Work order: From the entries below, give the number of lines where the word "computer" occurs, and nothing else.

Saved entries:

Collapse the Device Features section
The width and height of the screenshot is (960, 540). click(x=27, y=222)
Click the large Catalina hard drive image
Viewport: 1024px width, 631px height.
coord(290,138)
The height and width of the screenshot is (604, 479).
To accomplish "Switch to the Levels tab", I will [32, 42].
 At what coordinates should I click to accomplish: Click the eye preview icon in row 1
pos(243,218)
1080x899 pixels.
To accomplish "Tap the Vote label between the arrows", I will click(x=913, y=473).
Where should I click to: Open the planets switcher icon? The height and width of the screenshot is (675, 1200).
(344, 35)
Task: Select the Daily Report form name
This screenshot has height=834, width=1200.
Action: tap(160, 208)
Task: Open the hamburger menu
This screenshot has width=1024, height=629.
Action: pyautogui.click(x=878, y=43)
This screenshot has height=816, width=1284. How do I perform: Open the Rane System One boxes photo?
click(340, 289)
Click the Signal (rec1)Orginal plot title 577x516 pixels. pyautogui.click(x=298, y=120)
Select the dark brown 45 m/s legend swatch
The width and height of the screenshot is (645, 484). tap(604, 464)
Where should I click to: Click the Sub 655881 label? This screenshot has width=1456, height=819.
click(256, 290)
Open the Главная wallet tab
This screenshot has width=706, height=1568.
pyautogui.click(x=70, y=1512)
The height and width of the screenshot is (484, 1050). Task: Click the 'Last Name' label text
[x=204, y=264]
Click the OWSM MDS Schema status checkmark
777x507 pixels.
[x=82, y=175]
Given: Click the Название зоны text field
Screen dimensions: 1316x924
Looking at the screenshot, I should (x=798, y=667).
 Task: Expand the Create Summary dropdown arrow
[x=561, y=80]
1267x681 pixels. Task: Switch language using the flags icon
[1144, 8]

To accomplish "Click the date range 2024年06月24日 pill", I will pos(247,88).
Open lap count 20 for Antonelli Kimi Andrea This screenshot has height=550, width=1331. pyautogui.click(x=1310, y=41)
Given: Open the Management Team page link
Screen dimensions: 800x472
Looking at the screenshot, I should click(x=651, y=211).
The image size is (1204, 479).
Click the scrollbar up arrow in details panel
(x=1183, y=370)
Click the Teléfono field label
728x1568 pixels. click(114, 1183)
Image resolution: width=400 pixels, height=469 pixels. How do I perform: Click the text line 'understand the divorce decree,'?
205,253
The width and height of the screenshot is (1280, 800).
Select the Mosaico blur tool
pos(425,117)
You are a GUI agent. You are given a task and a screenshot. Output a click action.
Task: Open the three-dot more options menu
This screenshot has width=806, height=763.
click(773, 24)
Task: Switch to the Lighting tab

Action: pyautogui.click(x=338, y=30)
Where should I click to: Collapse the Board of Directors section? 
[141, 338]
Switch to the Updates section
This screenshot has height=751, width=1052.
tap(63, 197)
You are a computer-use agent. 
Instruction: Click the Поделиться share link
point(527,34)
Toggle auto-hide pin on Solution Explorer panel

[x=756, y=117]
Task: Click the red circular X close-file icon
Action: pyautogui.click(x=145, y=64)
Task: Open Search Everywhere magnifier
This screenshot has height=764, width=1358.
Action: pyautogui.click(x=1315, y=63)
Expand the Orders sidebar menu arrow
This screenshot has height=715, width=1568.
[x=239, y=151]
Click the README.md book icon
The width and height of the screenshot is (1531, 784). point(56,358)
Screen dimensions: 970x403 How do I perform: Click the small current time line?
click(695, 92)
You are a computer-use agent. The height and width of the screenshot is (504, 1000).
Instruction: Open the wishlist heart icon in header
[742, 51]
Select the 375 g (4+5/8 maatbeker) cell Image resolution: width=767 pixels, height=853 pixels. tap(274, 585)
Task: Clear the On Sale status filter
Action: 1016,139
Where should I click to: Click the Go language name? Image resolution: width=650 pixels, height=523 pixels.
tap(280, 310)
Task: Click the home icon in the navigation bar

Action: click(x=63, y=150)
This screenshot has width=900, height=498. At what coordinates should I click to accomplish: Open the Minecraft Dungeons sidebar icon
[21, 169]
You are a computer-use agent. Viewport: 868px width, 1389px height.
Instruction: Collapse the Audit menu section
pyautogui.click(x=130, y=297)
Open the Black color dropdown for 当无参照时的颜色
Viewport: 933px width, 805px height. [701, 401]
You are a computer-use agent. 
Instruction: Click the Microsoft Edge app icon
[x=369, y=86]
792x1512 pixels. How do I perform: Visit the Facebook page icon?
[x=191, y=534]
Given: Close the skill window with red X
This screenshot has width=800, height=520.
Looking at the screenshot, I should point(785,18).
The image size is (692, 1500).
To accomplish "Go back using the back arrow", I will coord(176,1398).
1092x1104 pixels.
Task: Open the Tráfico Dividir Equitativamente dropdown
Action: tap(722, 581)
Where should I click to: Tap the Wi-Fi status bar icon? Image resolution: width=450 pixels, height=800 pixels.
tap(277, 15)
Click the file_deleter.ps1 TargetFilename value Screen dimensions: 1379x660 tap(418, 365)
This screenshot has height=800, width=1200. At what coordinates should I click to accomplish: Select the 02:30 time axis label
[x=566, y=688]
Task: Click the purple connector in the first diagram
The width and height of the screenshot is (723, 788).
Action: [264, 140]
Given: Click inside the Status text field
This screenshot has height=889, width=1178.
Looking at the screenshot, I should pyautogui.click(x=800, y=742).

Your response: 4